After you get arrested as as a juvenile and get processed, go to court and get home detention, is your PO or whoever is overlooking your case allowed to urine test you?


@JimmyT - That is probably the case as the juvenile courts in the country are really inconsistent as far as charging juveniles with crimes goes and some will keep the juvenile offenders arrested after they turn adult age.

I think that one reason they allow some people to go once they become adults is because they do not want the teenagers to become institutionalized prisoners and not be able to re-enter society.

There is the belief by many that people that occur such crimes at an early age may not be conscience of what they are doing and should not be put in prison for so long a time that they cannot re-enter and contribute to society.

I disagree with these thoughts entirely as in the case you described, because if they had been merely a few years older they would have been sent to prison for life at least.

I really have to wonder if there are politicians or law makers out there looking to standardize juvenile arrest and sentencing procedures and be able to prevent sentencing like this from occurring?


I really am wondering how exactly a juvenile can be tried as an adult?

It seems to me, through cases I have observed over the years, that these occur at absolute random in serious crimes and that it all depends on the judge that decides whether or not to try the juvenile offender as an adult or not.

I have heard of serious crimes occurring involving juveniles in which they were allowed to be tried as juveniles, much to the dismay of observers of the case.

One instance I know involved a murder from two teenagers of a younger boy and because they were tried as juveniles they were released when they turned 18 after only serving 4 years in prison!

This I found unbelievable, because they were found guilty of 1st degree murder and I wonder if the legal system had a loophole that only allowed them to get charged in such a way as juveniles.

@titans62 - Well, although records can be wiped clean for juvenile offenders it all depends on what state one is in the what the laws are that govern such people.

I know that in some states it all depends on what the crime is. Say it is something like petty theft then it will probably be erased off the juvenile's record once they reach a certain age, but a lot of times if it is considered a felony then it will stay on the person's record into adulthood.

Juvenile laws vary all across the country and it all depends mostly on the state on is in. As far as not making juvenile arrests public record, it also varies a great deal as in my state, the arrest of the crime is, but the trial and sentencing portion is never known.

I know that juvenile arrests usually are not allowed to be known by the public or talked about and I really never understood why this is so.

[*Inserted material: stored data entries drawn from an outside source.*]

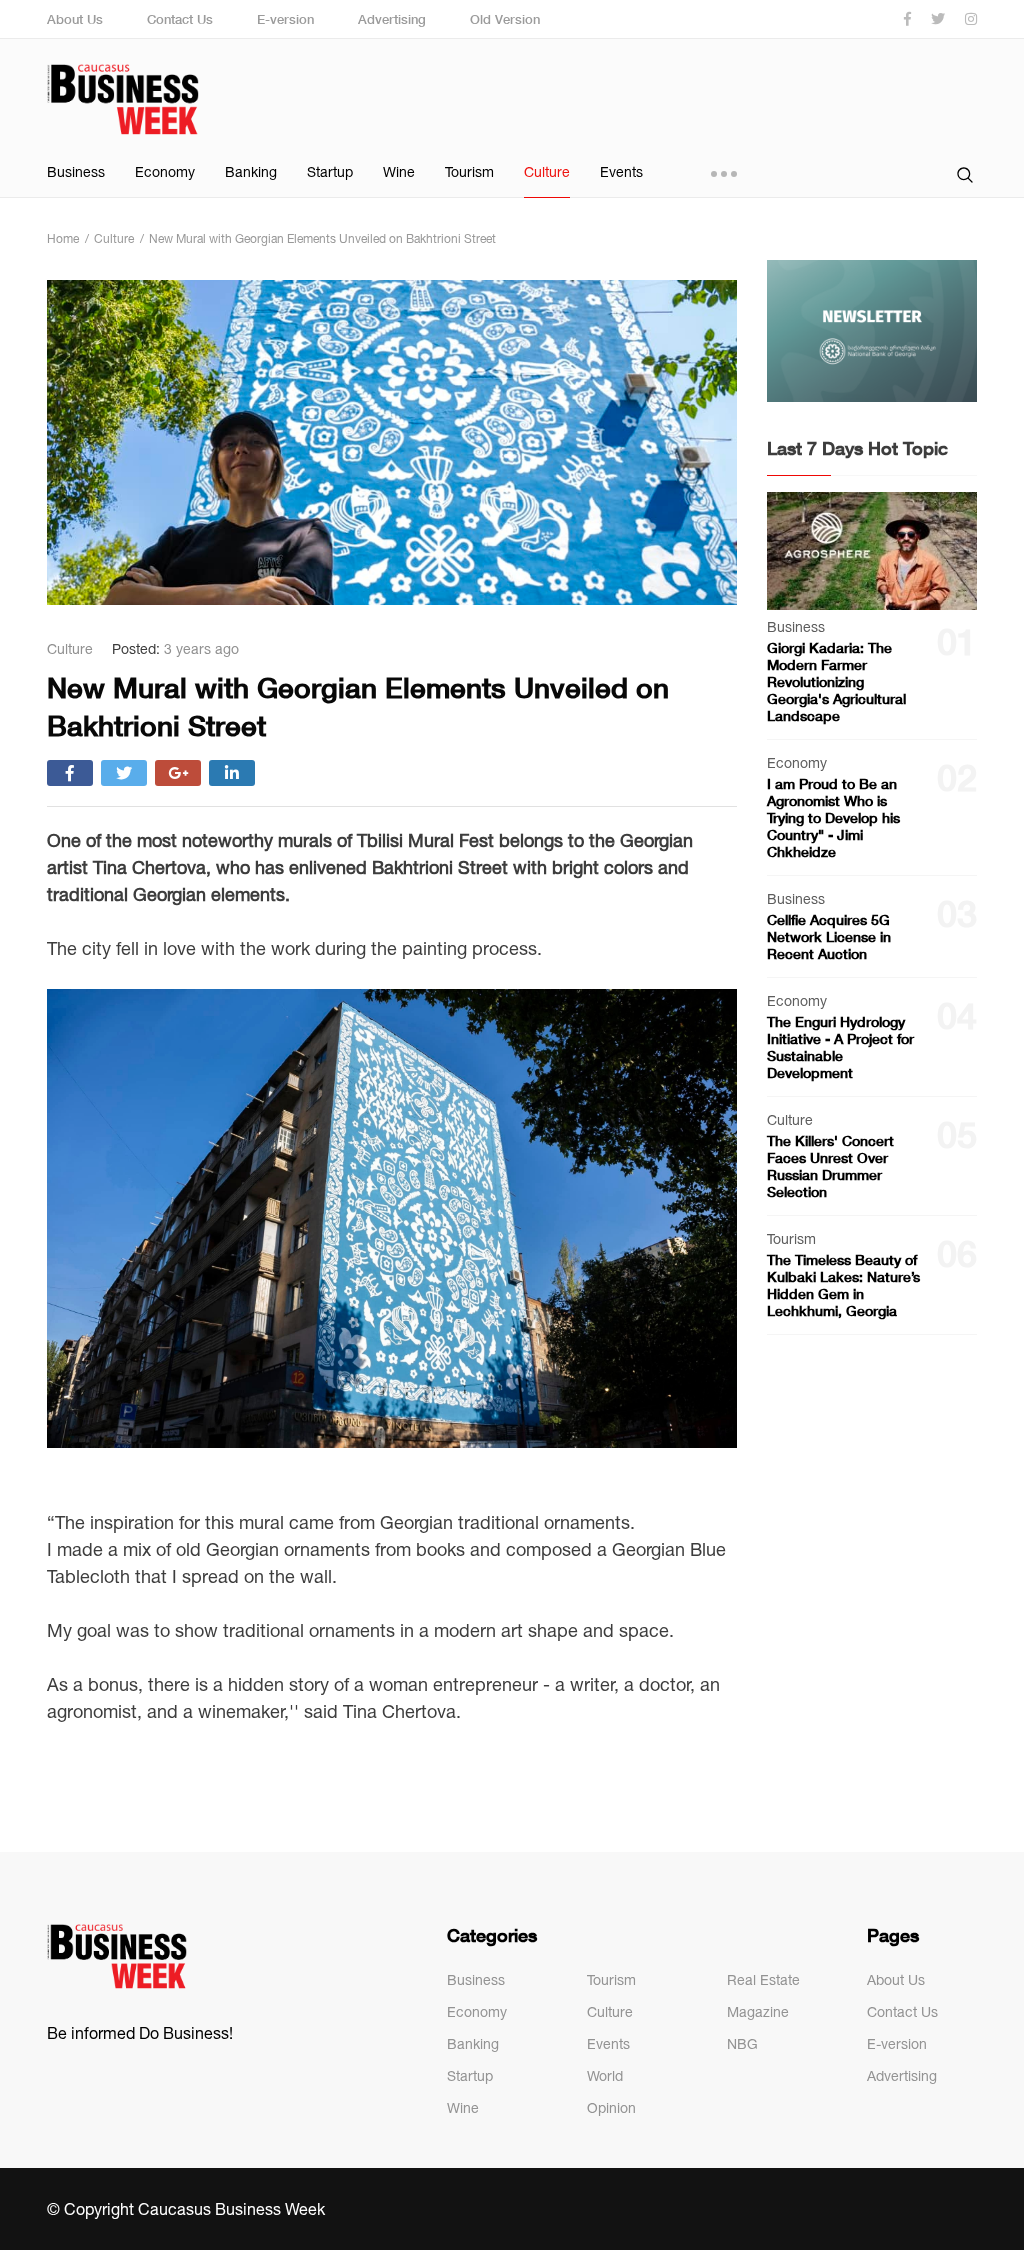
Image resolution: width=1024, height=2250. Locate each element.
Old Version (505, 19)
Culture (547, 172)
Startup (330, 172)
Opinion (611, 2108)
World (605, 2076)
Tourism (469, 172)
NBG (742, 2044)
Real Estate (763, 1980)
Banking (251, 172)
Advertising (392, 19)
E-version (285, 19)
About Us (75, 19)
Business (76, 172)
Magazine (758, 2012)
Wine (399, 172)
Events (621, 172)
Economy (165, 172)
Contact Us (180, 19)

I can understand that there are certain types of instances where this is understandable, like say the juvenile was a victim, but I feel hat if someone breaks the law and is arrested that the public has a right to know no matter what the person's age is.

I have also heard that once a person is no longer considered a juvenile their juvenile arrest record is wiped clean and they basically start from scratch. I know that people can change over time and that people may do rather dumb things when they are young, but why is it these crimes can be wiped clean just because one is a certain age, while an adult may keep the crime on their record for the rest of their life?